Aktywiści Strajku Kobiet nie wpuścili na konferencję prasową przedstawicieli niektórych redakcji. Zdarzenie wywołało falę komentarzy w środowisku dziennikarskim. – Marta Lempart dokonuje precyzyjnego rozróżnienia między prawdą a kłamstwem – przekonuje Tomasz Lis, redaktor naczelny „Newsweek Polska”.
Zdarzenie miało miejsce przed wtorkową konferencją Ogólnopolskiego Strajku Kobiet. Aktywistki zdecydowały, że na spotkaniu nie pojawią się przedstawiciele TVP, „Gazety Polskiej” i Telewizji Republika.
Liderka Strajku Kobiet Marta Lempart tłumaczyła, że na konferencję zaproszono „prawdziwych dziennikarzy”. – Pisowskim służbom dziękujemy – podkreśliła. Atmosferę podgrzało dodatkowo zachowanie jednej z aktywistek, która obraziła pracowników mediów. – Jesteście psami – powiedziała.
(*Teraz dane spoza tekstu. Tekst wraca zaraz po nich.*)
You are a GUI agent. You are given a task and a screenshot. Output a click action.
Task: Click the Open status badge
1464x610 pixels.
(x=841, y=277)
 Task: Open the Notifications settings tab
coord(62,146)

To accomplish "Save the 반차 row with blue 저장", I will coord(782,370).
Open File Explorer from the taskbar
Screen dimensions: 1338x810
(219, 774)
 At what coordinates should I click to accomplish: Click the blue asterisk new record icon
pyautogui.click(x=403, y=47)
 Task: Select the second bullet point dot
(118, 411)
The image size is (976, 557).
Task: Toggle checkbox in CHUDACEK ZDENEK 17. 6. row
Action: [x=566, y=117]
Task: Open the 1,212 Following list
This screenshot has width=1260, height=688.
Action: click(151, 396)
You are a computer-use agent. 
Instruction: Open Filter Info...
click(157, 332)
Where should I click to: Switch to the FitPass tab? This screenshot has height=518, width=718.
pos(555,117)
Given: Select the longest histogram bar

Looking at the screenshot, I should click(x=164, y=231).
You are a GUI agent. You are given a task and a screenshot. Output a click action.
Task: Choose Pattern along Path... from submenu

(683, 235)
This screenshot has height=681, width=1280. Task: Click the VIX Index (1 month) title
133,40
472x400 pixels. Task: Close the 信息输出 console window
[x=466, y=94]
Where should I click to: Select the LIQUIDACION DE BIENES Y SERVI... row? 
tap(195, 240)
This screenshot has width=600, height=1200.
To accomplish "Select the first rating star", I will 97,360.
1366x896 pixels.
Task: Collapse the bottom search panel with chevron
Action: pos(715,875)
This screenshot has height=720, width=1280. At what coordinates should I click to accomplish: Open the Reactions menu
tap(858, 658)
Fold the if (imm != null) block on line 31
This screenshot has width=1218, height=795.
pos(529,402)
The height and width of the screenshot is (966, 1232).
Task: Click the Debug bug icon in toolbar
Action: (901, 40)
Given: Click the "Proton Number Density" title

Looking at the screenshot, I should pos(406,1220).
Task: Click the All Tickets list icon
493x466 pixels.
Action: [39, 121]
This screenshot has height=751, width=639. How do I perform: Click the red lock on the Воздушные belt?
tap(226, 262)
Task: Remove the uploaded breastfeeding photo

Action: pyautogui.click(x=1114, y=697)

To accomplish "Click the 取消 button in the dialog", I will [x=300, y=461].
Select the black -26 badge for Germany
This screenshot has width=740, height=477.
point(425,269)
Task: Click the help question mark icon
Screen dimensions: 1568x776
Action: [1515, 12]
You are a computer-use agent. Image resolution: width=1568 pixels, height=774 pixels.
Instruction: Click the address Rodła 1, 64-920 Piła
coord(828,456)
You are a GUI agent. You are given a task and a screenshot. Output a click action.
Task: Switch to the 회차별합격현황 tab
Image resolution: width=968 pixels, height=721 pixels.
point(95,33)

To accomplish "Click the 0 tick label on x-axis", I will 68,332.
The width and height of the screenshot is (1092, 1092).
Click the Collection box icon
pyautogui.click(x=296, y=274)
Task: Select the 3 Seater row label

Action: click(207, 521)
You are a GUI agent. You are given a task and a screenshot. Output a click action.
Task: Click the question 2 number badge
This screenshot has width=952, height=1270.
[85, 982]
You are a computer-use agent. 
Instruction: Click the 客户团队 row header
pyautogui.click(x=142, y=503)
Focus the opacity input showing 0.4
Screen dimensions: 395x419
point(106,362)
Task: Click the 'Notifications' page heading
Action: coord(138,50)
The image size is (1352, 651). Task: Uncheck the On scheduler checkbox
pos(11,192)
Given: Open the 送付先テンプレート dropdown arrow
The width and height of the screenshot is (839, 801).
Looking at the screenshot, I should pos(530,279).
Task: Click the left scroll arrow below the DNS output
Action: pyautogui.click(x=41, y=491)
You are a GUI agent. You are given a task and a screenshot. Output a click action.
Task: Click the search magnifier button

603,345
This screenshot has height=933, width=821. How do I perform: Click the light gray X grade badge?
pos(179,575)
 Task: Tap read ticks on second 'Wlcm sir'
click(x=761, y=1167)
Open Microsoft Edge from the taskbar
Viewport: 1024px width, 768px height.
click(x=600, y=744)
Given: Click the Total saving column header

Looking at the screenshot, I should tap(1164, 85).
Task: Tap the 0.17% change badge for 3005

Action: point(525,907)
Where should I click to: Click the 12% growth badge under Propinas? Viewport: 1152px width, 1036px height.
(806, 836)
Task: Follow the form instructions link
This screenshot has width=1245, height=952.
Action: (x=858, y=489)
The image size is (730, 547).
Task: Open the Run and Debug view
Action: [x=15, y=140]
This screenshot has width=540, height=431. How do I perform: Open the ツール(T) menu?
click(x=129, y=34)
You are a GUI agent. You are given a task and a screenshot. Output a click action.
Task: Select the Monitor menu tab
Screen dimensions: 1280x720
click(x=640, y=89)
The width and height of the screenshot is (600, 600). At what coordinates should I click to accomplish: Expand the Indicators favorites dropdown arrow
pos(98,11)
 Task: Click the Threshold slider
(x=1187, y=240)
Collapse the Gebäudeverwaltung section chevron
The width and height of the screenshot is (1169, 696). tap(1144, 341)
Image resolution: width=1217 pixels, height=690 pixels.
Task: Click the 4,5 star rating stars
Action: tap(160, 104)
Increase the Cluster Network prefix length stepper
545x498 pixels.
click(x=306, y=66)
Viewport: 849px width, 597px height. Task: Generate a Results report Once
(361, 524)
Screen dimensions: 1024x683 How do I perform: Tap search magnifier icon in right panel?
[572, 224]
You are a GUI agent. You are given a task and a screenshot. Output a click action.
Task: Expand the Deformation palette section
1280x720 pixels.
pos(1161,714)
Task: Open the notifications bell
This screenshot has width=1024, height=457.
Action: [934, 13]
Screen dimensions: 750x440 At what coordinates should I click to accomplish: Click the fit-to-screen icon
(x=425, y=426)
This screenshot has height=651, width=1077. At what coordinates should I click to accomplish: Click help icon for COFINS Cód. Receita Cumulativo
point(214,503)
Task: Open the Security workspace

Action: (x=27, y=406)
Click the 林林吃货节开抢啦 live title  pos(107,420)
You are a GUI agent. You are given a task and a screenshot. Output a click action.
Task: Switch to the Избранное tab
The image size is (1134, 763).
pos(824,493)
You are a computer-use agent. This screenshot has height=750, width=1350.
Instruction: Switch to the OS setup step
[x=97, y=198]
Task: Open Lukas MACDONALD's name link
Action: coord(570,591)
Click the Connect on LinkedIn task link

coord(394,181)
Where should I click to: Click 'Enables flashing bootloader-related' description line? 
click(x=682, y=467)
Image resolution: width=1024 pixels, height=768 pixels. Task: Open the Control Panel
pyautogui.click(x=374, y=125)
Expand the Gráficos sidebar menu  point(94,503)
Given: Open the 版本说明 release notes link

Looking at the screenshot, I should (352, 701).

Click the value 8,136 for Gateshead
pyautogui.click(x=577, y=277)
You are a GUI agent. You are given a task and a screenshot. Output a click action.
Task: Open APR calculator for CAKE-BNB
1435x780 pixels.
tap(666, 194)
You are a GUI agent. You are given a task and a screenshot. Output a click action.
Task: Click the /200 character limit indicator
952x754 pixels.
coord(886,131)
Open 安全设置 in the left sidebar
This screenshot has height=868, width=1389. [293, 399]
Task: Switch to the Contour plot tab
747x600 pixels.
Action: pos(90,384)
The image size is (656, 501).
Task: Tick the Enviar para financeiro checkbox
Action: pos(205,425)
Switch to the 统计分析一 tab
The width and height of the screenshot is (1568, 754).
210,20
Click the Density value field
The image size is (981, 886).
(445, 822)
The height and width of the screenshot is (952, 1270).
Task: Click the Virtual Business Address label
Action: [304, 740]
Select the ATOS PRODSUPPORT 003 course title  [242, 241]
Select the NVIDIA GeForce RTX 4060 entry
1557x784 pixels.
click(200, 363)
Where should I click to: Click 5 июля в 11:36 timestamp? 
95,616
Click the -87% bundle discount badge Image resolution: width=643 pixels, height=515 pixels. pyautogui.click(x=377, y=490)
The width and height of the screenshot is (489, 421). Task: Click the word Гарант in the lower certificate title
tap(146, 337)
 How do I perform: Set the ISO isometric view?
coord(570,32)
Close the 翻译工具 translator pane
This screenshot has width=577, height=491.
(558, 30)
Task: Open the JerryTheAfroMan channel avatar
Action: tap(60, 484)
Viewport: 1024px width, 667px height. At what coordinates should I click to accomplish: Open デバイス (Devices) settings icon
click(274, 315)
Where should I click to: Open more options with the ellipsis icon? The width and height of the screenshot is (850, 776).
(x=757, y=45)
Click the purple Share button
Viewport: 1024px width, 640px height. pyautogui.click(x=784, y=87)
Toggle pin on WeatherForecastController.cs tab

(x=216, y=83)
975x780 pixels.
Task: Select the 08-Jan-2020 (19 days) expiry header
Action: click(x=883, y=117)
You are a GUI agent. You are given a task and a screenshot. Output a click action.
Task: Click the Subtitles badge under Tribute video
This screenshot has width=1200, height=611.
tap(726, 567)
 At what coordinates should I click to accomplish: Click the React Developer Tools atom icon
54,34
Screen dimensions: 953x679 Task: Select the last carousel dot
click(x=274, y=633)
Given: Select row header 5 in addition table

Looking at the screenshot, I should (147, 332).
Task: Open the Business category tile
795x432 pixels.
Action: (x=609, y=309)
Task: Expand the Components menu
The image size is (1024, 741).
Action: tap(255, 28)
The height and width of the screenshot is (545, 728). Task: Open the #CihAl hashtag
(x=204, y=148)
Tomasz Lis stanął w obronie liderki Strajku Kobiet: Dokonuje precyzyjnego rozróżnienia między dziennikarzami a kłamcami
Powyższe wydarzenia spotkały się z krytyką niektórych dziennikarzy. „Podlegająca PiS policja zatrzymuje dziennikarkę GW. Opozycyjny Strajk Kobiet nie wpuszcza na konferencję dziennikarzy z mediów sympatyzujących z PiS. To naprawdę drogą donikąd. Przypomnę, że ani OSK ani policja nie decydują, kto jest dziennikarzem, ale polskie prawo. Prasowe” – napisał Michał Szułdrzyński.
Z publicystą nie zgodził się Tomasz Lis. „Tu serio jest symetria? Między dziennikarzami a propagandystami władzy?” – dopytywał redaktor naczelny „Newsweek Polska”.
„Dlaczego tu ma być symetria. To różne zjawiska ale mają wspólny mianownik. Dla mnie niepokojący” – odpowiedział Szułdrzyński.
Lis powrócił do sprawy jeszcze wieczorem. W jego opinii Marta Lempart nie popełniła błędu. „Marta Lempart dokonuje precyzyjnego rozróżnienia między prawdą a kłamstwem, między dziennikarzami a kłamcami. Nie widzę żadnego racjonalnego powodu, dla którego miałbym ją za to potępiać jednocześnie solidaryzując się z kłamcami, oszczercami i sługusami zamordystycznej władzy” – napisał.